Dinner: Spaghetti and meat sauce, garlic toast, watermelon and white pineapple.
Joann received a text from Mr. F5 tonight. It was like Christmas, I was thrilled to hear that everyone was doing well back home. The rates for sending a text are approx .50ea- so I used all the characters possible to send him a reply, "all is well, and I miss you and the kids so much". Cold shower, brrrr!
After we were dressed for bed, the three of us gathered on the front porch to recap the day. The large porch has 20 wooden rockers on the beautiful tiled floor. We talked for 2 hours, laughed and teared up, ended with Holy Communion and prayer.
I thank God for such an awesome first day!
FRIDAY, JUNE 29, 2012
Nicaragua- Day 1 Special Needs School
Three women left from church on Sunday, not knowing what we were getting yourselves into.
Joann, Pam and myself arrived late last night, around 10:30pm. So midnight-thirty Atlanta time. I was spent and slept on the hour plus ride to the campus.
Glad to finally be here, no luggage lost, all in good spirits. I did not sleep entirely well but the impressive size of the bunk room made up for that.
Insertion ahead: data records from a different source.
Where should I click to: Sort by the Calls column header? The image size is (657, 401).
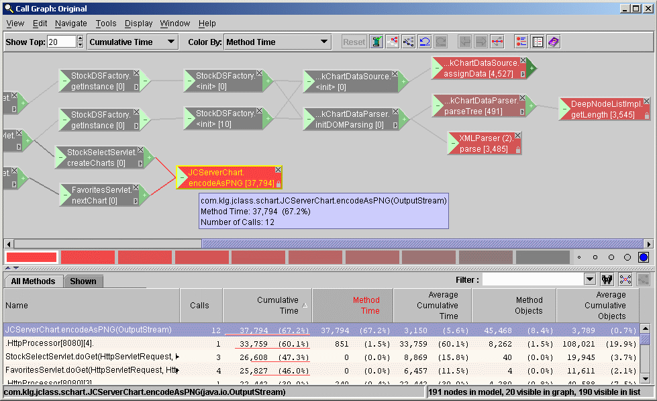199,306
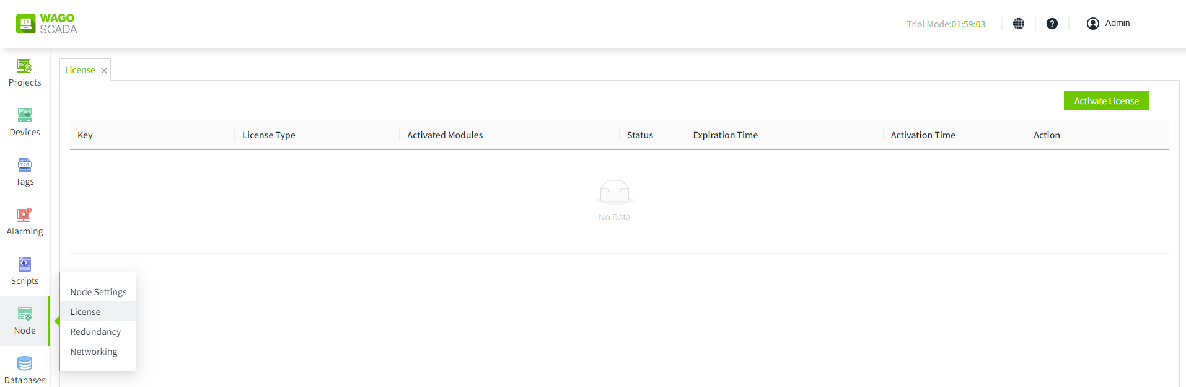Click the Expiration Time column header

[x=725, y=135]
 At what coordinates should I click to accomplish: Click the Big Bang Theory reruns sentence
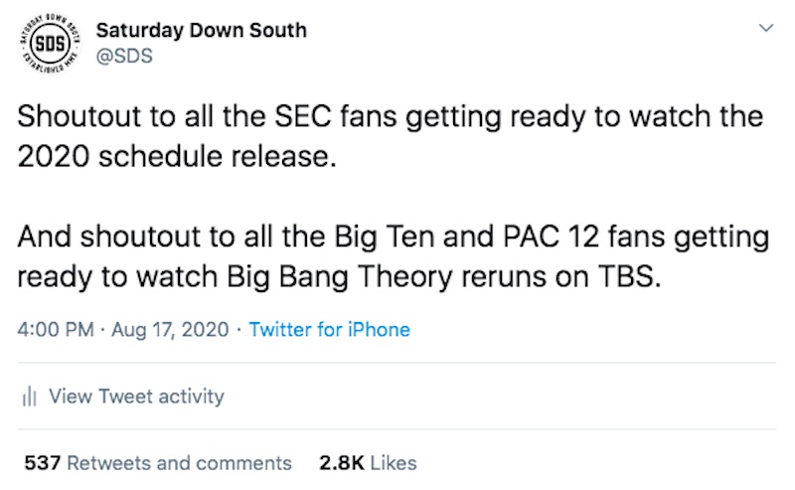coord(393,256)
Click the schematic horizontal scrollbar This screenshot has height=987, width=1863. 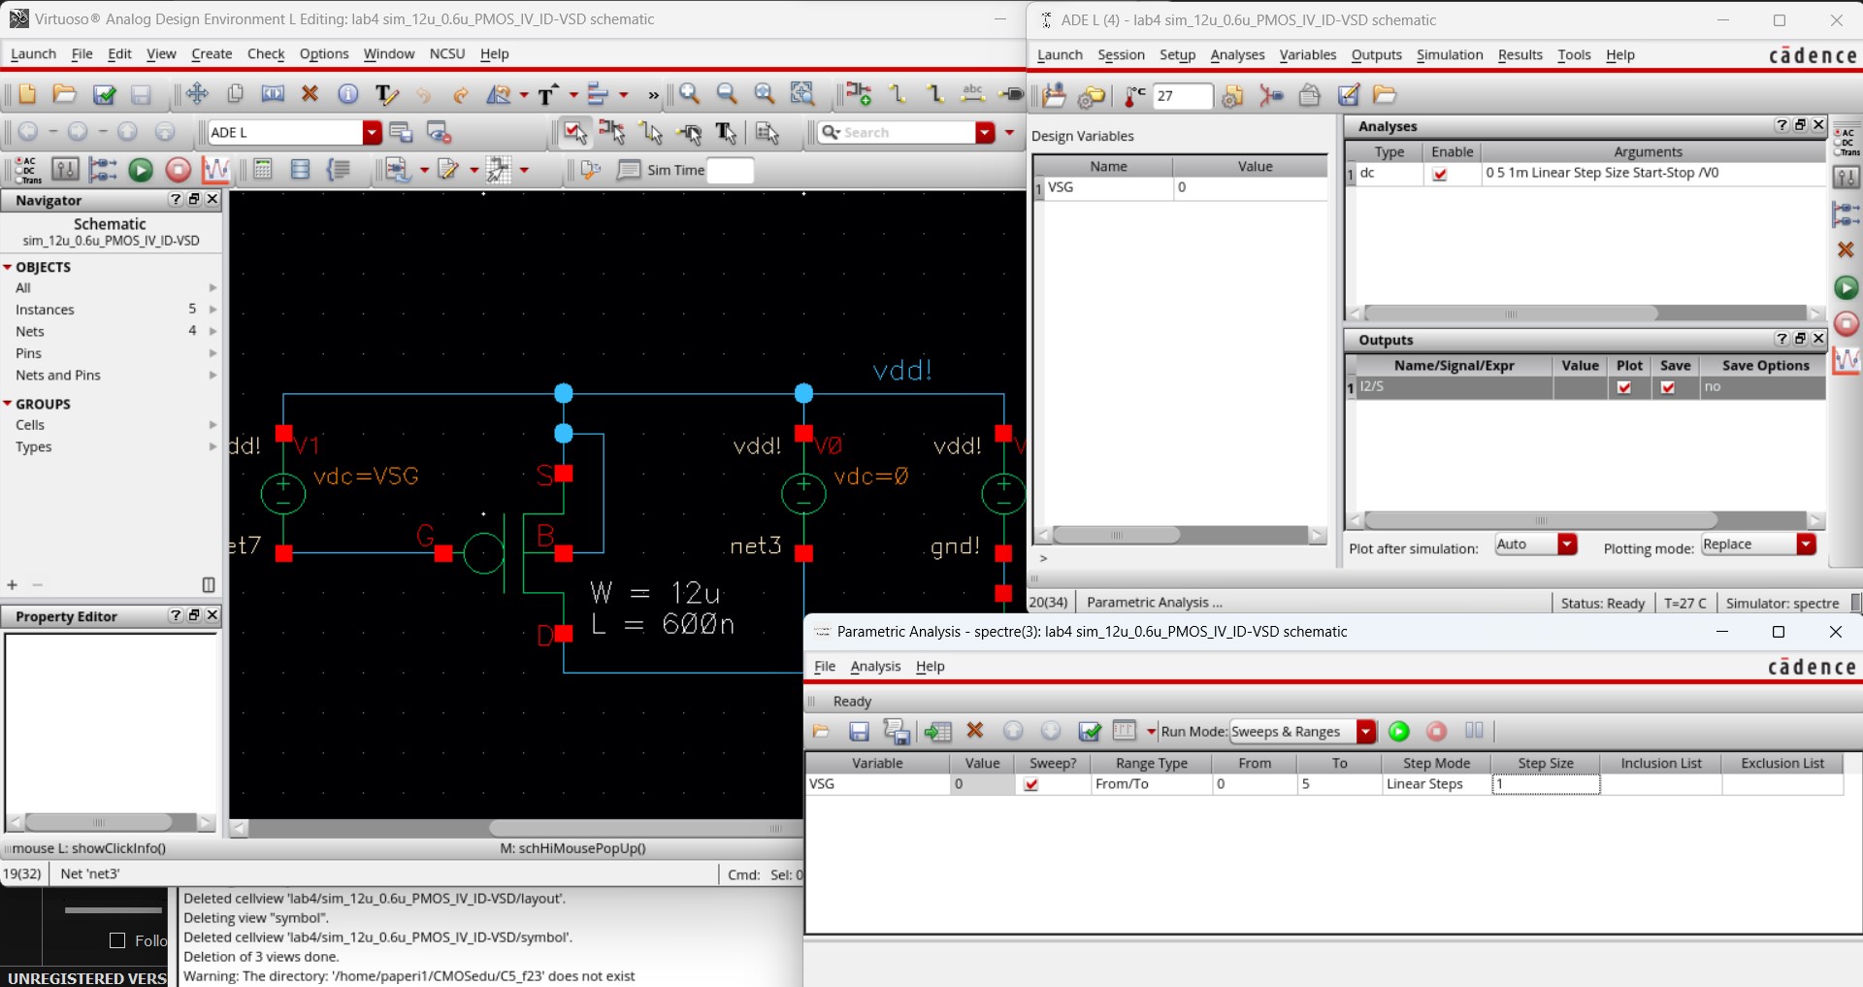[x=640, y=828]
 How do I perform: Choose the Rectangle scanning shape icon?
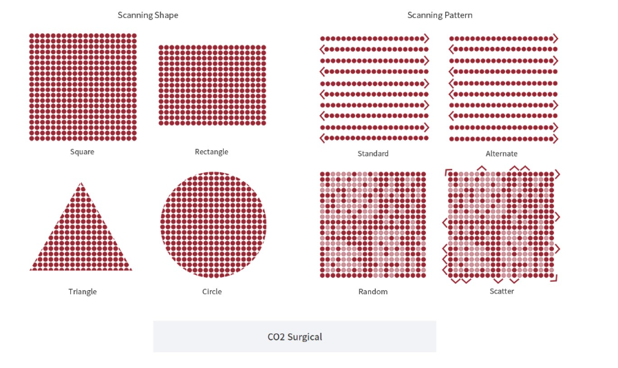213,85
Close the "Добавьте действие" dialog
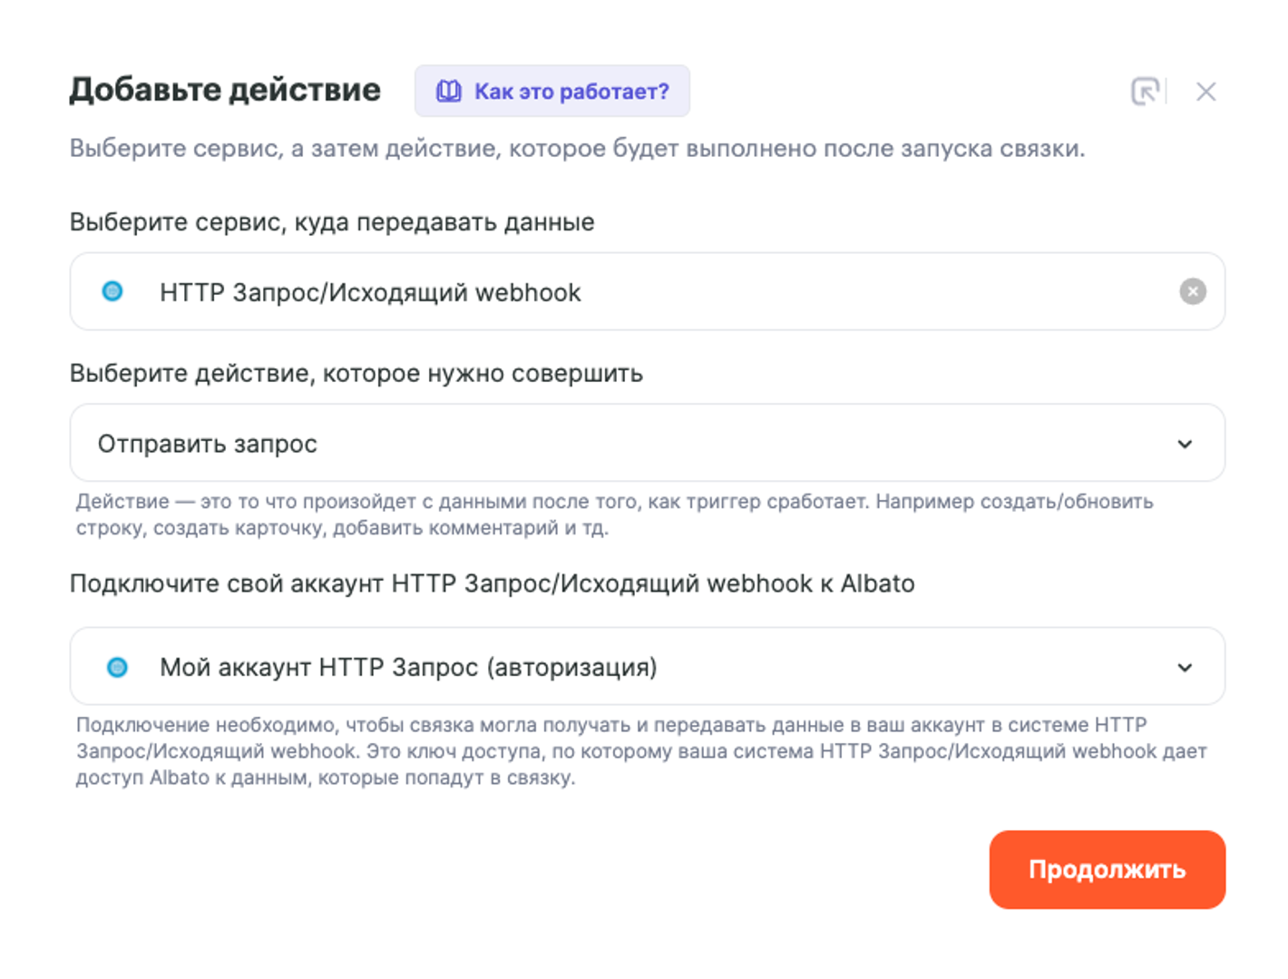 1205,92
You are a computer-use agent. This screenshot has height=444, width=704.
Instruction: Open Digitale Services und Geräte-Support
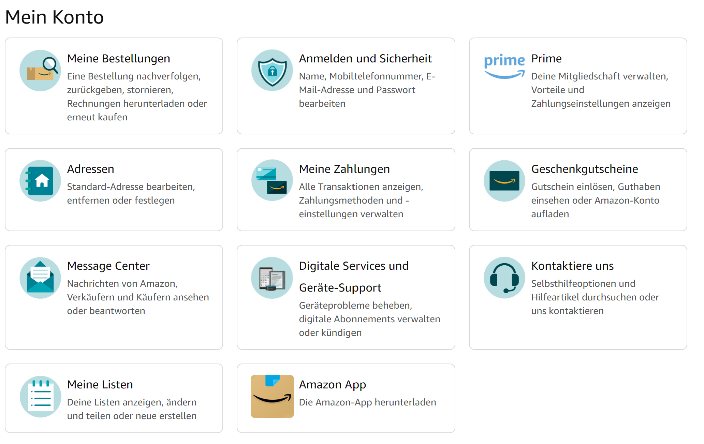(x=354, y=277)
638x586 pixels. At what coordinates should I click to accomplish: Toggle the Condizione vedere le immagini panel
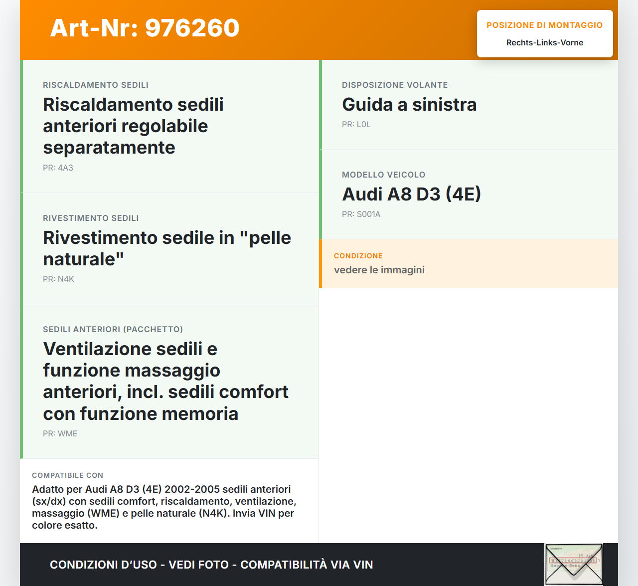pyautogui.click(x=469, y=263)
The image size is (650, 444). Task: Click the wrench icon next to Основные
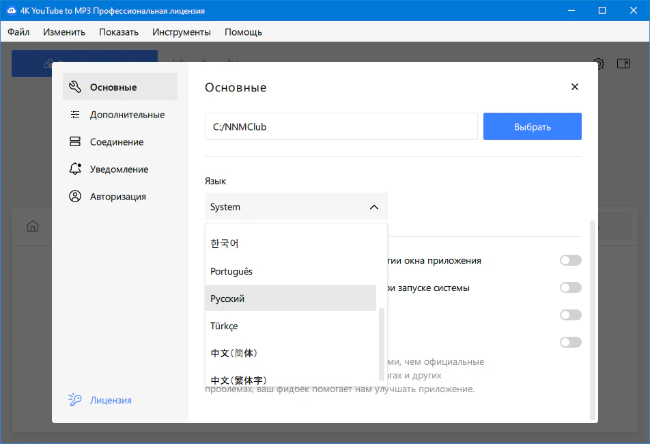(75, 87)
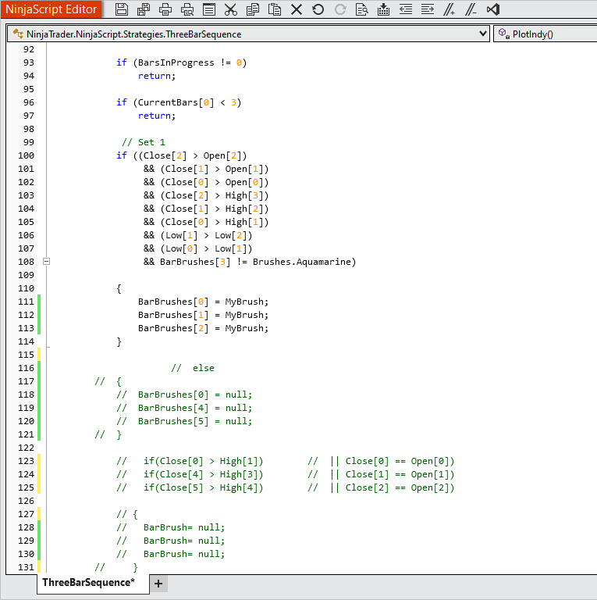The image size is (597, 600).
Task: Decrease indent of selected lines
Action: [405, 10]

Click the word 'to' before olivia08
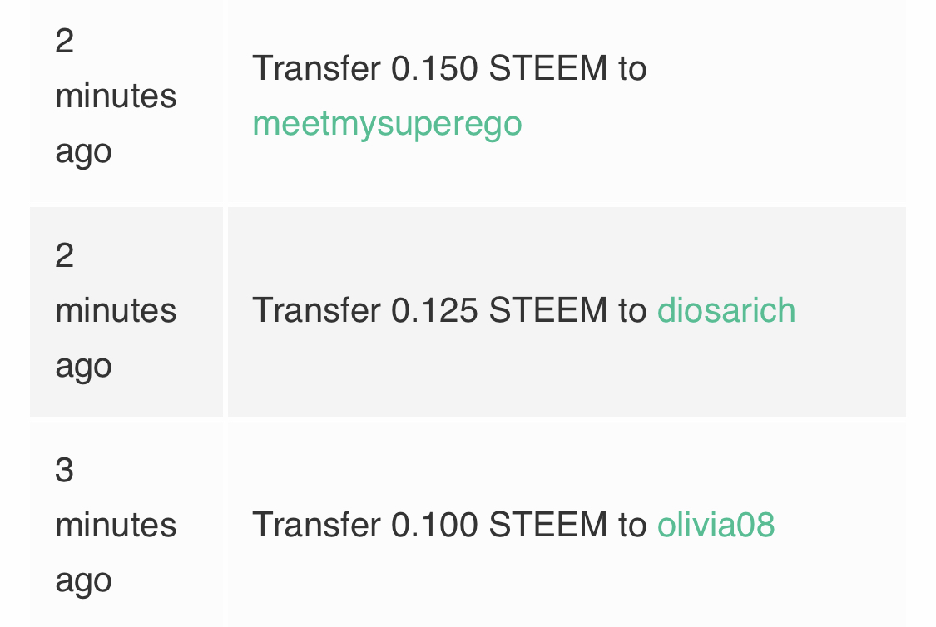[x=632, y=525]
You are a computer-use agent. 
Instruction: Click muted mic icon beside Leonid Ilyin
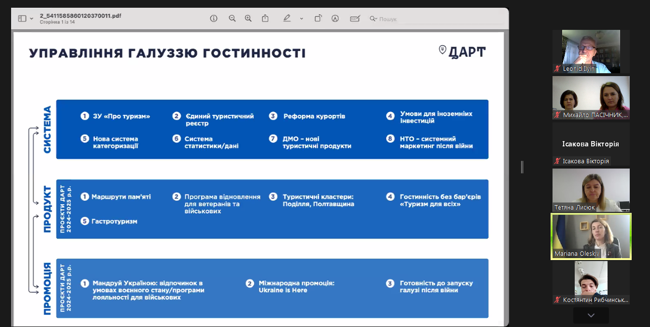pyautogui.click(x=557, y=69)
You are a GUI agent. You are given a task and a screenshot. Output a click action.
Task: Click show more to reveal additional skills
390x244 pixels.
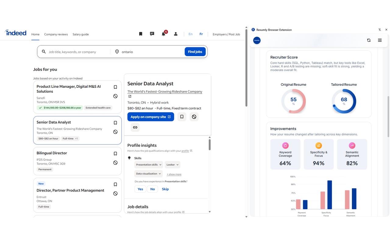tap(174, 174)
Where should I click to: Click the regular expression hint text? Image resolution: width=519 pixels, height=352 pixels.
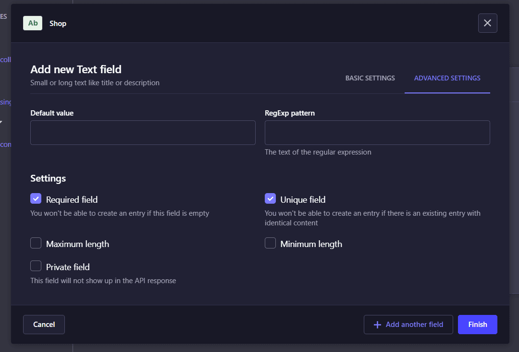(318, 152)
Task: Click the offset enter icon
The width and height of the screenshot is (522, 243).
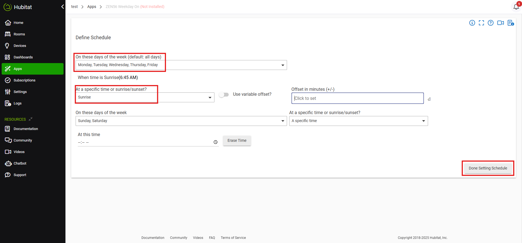Action: [x=429, y=99]
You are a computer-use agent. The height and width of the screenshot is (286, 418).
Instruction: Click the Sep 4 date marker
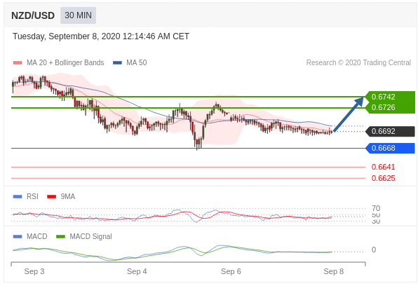(137, 271)
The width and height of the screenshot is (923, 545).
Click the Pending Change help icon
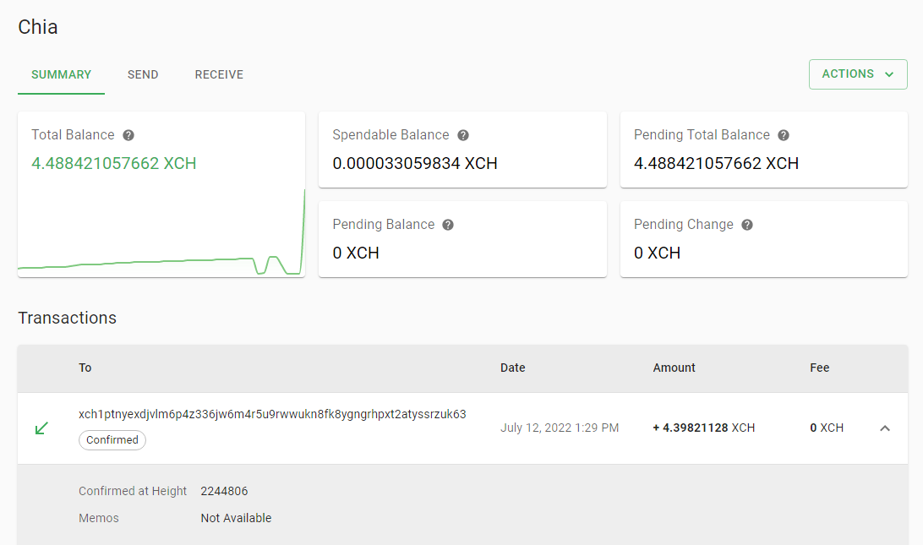point(746,224)
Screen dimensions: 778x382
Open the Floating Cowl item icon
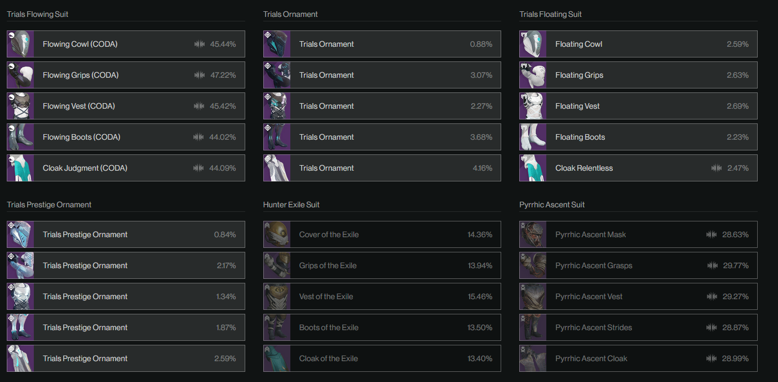[533, 44]
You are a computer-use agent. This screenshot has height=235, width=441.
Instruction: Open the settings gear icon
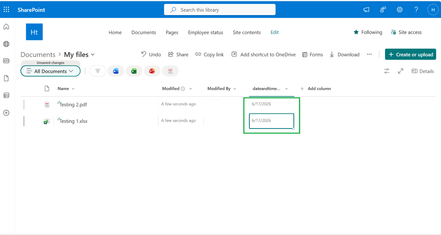(x=399, y=9)
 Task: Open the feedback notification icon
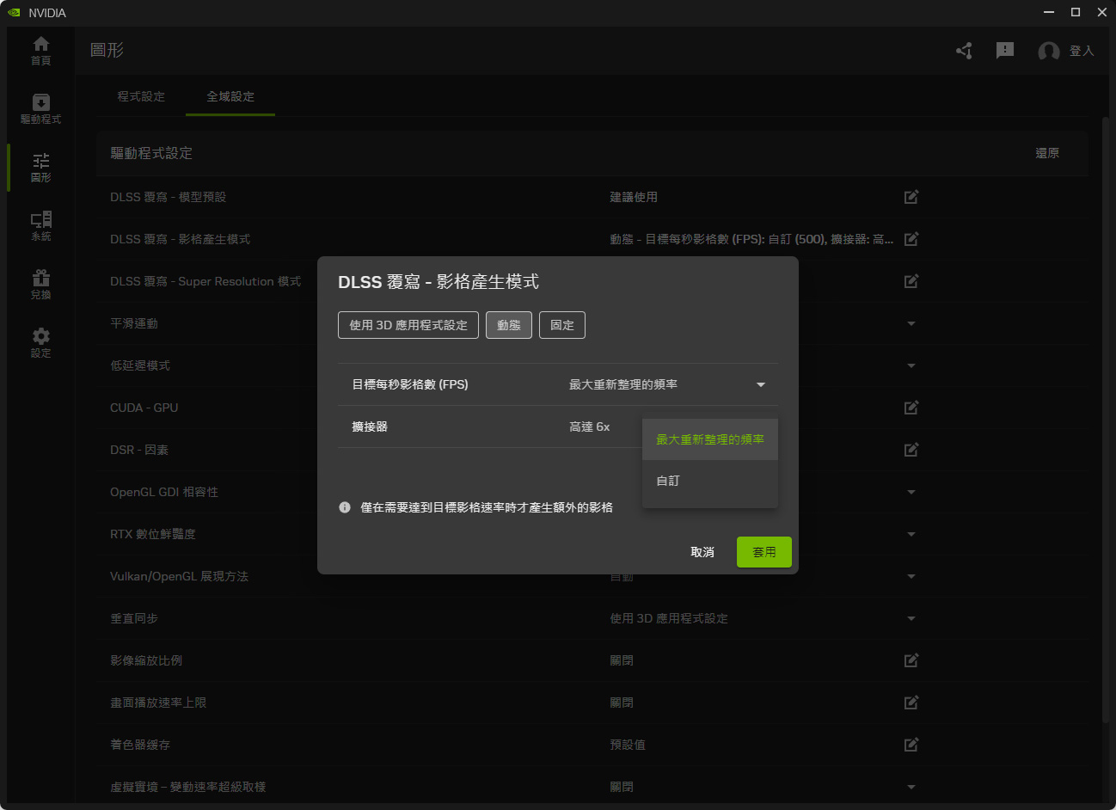coord(1004,51)
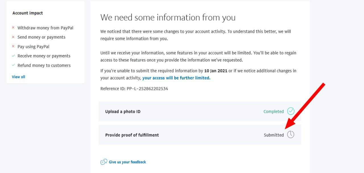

The room can house 16 comfortably, without air conditioning, the fans for each bunk were priceless.
Joann had the middle bunk.
The three of us got up before 6, excitedly gathering all our materials and gifts we would need for the first of five schools we were visiting this week.
7am Breakfast: Gallo Pinto (Beans & Rice), Scrambled Eggs, Watermelon and White Pineapple
My new favorite breakfast- gallo pinto!
After we ate and cleared our dishes, we gathered all the bags and jumped in the truck. A 4-door pickup for us three, our driver and translator made for an amazing and intimate trip.
We learned once at the school, that the rain had prevented over 85% of the children to attend. The ground is so dry that any amount of rain causes flooding. Since the school is for special needs children, many parents could not get the wheel chairs and walkers to the bus stop in muddy conditions.
Our translator, Joe was a hit! Not only did he sing songs about Jesus with the children, he told the story of David and Goliath. Pam got to be Goliath, while the young David 'cut' her head off with a broom stick! HAHA!
After the story, we distributed juice and cookies to all in attendance. Gave out stickers to the children and presented the teachers with a small gift. Each teacher received a reusable tote bag, handmade beaded bracelet with a cross charm, an umbrella and bookmarks in Spanish.
I did not know how to present a sticker to a blind child, nor did I know the word for 'sticker' in Spanish. So with God's help, I knelt down in front of the most precious little girl whose eyes were fused shut and gently took her small hand in mine. Slowly placing the sticker on her index finger, then removing it again and again so she would hopefully understand that it was sticky. She smiled and then it was placed on top of her tiny hand. She will never know how much hope she sent me today. I wish her all the happiness in the world.
As we left the school, I hugged the principal. She is so strong and giving hope, laughter and joy to these children daily.
Across the street, stood the oldest church in Nicaragua. Crafted in the 1600's, this beautiful building was magnificent.
We continued to make our way back to the main campus, driving on paved roads, many made of stone hundreds of years old. As we spotted another large church, Joe advised that this was open and we could walk inside. San Francisco church was breathtaking. Long red & white curtains hung draped from the ceiling to the floor.
Before lunch, the gentlemen allowed for time for us to run through the La Union, (Walmart). We purchased a few snacks and I grabbed Jalapeno Pringles for Collin. I do not know any other 6-year-old who loves spicy food as much as he does.
The currency is the córdoba, rate: 23 per $1usd.